** START **
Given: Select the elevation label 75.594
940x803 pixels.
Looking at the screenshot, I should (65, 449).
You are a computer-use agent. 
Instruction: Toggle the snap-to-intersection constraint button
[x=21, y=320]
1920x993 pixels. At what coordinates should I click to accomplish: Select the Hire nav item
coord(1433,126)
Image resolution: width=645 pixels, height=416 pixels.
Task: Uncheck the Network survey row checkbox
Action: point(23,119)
** END **
* **Set task**
Render all of the material above as a numbered list with one line per item, omitting blank lines.

* **Reply to the exercise**
1. Given: Select the elevation label 75.594
2. 940x803 pixels.
3. Looking at the screenshot, I should (65, 449).
4. You are a computer-use agent. 
5. Instruction: Toggle the snap-to-intersection constraint button
6. [x=21, y=320]
7. 1920x993 pixels. At what coordinates should I click to accomplish: Select the Hire nav item
8. coord(1433,126)
9. Image resolution: width=645 pixels, height=416 pixels.
10. Task: Uncheck the Network survey row checkbox
11. Action: point(23,119)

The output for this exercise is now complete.